05/30/2014 at 11:32 AM ET

Veuve Clicquot Polo Classic
Dimitrios Kambouris/Getty; Sam Fryer

When you blend champagne, polo and a roster of A-list guests it can only mean one thing: The Veuve Clicquot Polo Classic is back.

On Saturday May 31, the star-studded event, which is also open to ticketholders from the public, will be held at Liberty State Park in New Jersey. The park sits just across the river from Manhattan and offers sweeping views of the lower skyline. Guests are encouraged to come in their fanciest polo finery, which means sundresses and hats for the women and stylish summer suits for the guys.

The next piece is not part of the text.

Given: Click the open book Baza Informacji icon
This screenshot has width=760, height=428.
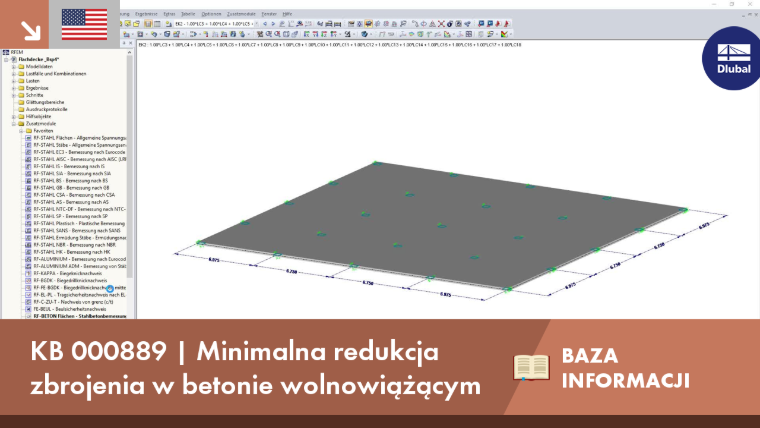Looking at the screenshot, I should coord(531,367).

This year Lupita Nyong’o, Jessica Chastain and Busy Philipps are expected to watch the match, along with fashion designers Charlotte Ronson and Yigal Azrouel. But there are always plenty of surprise guests on the red carpet: Matthew McConaughey, Prince Harry and Hugh Jackman have all shown up in the past.

Of course the champagne will be flowing throughout the day but, for a moment, forget the booze: What we really want to know is what everyone will be eating. This year’s spread will feature offerings from both food trucks and local farmers, all of which will pair nicely with bubbly: Think mini lobster tacos, watermelon salad with ricotta salata, and champagne and raspberry sorbet push pops.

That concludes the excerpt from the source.